We’ve talked about Evernote in Part 1. Then in Part 2 I shared how the paperless system was working out for me. In Part 3 I’m going to talk about scanners. There are various ways to get your information into Evernote.
- Use the Evernote email attached to your account and email yourself things you want to remember.
- Subscribe to paperless copies of your bills. I have done this and actually kind of regret doing it. I’m finding most bills send you a reminder and you then have to log into the account and download the bill and then send it to Evernote. I think just getting a paper copy in the mail and scanning it would be more efficient.
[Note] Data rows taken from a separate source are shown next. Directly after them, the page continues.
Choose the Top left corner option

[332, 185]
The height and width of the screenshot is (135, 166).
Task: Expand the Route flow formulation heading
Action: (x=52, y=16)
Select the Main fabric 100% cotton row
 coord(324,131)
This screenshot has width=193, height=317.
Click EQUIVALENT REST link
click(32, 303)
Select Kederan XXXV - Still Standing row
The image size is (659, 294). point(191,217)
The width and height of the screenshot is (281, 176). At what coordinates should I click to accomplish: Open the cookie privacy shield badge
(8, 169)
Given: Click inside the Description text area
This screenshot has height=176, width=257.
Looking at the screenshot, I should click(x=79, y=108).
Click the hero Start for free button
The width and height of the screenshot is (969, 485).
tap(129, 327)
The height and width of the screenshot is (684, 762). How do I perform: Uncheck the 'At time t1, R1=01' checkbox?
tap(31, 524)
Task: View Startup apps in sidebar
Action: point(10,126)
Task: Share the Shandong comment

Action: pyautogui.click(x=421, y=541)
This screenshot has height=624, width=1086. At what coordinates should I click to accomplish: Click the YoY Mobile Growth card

- Use the camera on your phone. At first, I thought this was what I was going to do. Evernote has a camera icon you can click and take a picture of your document. After trying this I found that not only was it really slow, but it didn’t edit them, so the background was in the picture and it just didn’t look all that great.
- Use Scanner Pro – which overcomes the background and crooked pictures. I actually still use Scanner Pro when a document won’t fit in the scanner. The only downside to this is that it is slow. Not a biggie for a couple of papers, but for a whole home maintenance it would be overwhelming.
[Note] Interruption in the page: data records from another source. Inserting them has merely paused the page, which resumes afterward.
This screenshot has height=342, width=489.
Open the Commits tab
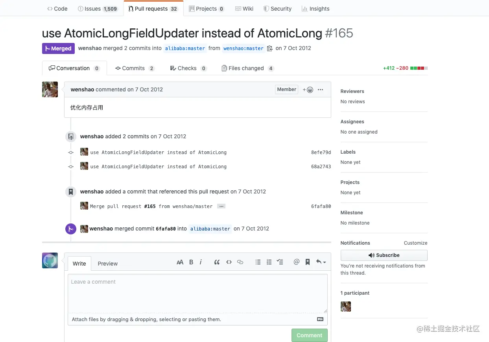(x=135, y=68)
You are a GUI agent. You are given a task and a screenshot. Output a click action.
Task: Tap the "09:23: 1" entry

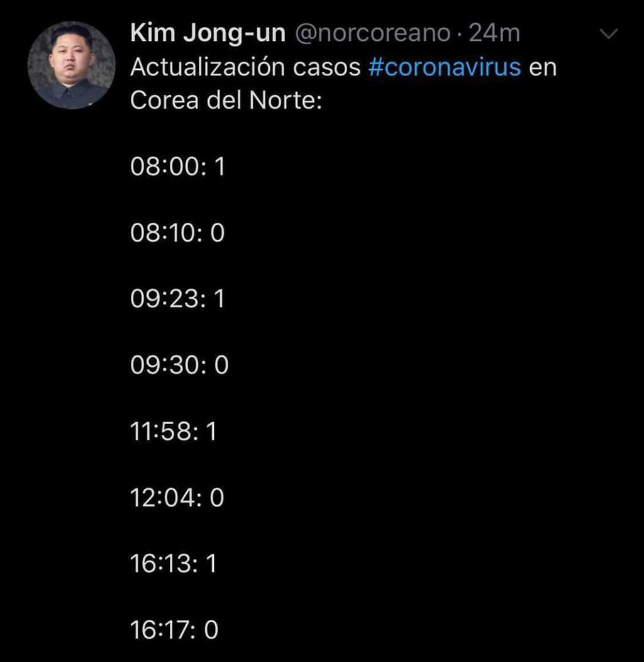tap(177, 300)
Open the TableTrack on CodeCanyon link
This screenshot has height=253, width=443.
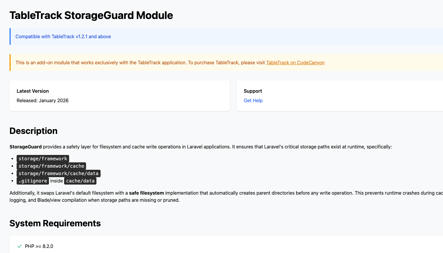tap(295, 63)
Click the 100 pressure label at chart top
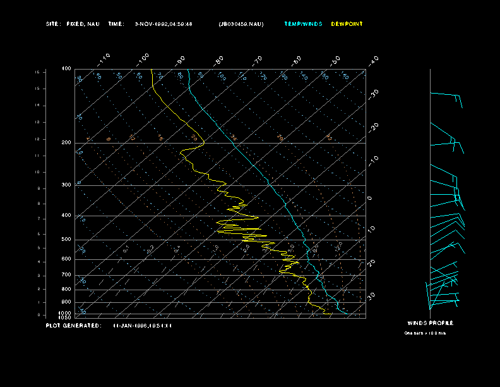This screenshot has height=387, width=500. [x=66, y=68]
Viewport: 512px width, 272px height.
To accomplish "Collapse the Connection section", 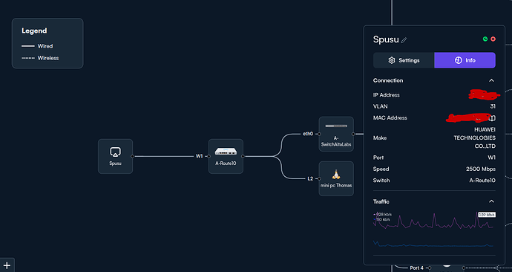I will (x=491, y=80).
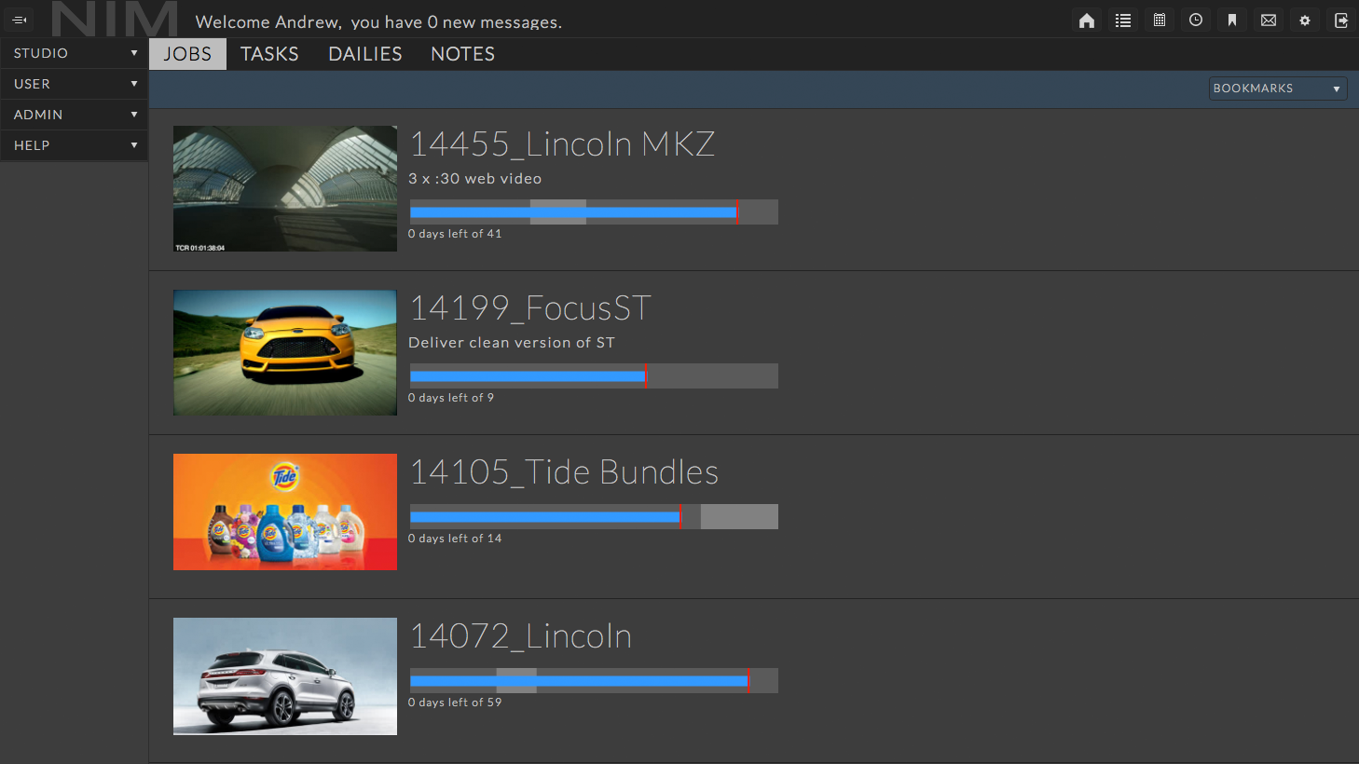1359x764 pixels.
Task: Expand the STUDIO sidebar menu
Action: 74,53
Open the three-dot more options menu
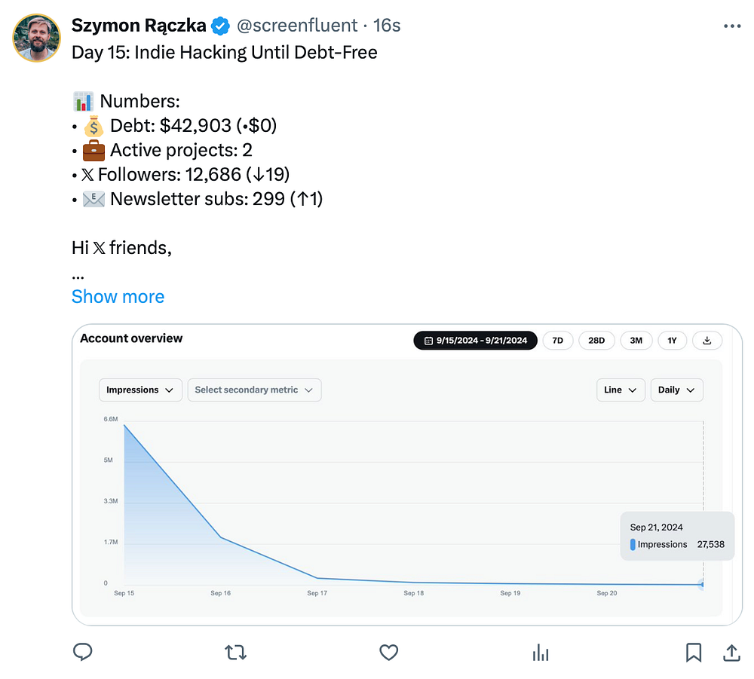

- Flatbed scanner. Nope. Not going there. Slow. Super duper slow. And clunky.
- Portable scanner. I researched these endlessly and ended up with two clear favorites. I bought one and a friend bought the other. I have played with both. Both of us are happy and I think depending on your needs either one would meet your needs. They are Fujitsu ScanSnap ix500 and Doxie Go Plus.
The ScanSnap ix500 shines in its speed. It is fast. I mean really zooming fast – and it holds 50 pages at one time and does both sides at the same time. This is the one I settled on and I had no trouble setting up the software. The price tag can be daunting, I ended up finding a gently used one on eBay. Doxie Go Plus shines in its portability. It is so small and so adorable! You can sit and watch tv and feed documents effortlessly. You do have to individually feed them, but it goes quickly.
Both did a fine job scanning photographs. I guess if you want super professional quality you might want to go with a flatbed, but for me, it was to have a stack of old photographs in a cupboard or have them digitally available. It was a no-brainer and I’m glad I scanned them. I was amazed at how quickly I knocked out a project that I had been putting off for years. If you have any questions about either, leave me a comment and I’ll try and answer them.
I will tell you that I love my Snapscan it’s quickly becoming one of my favorite household tools, right up there with my Vitamix. I think I would grab it on my way out the door if the house was on fire!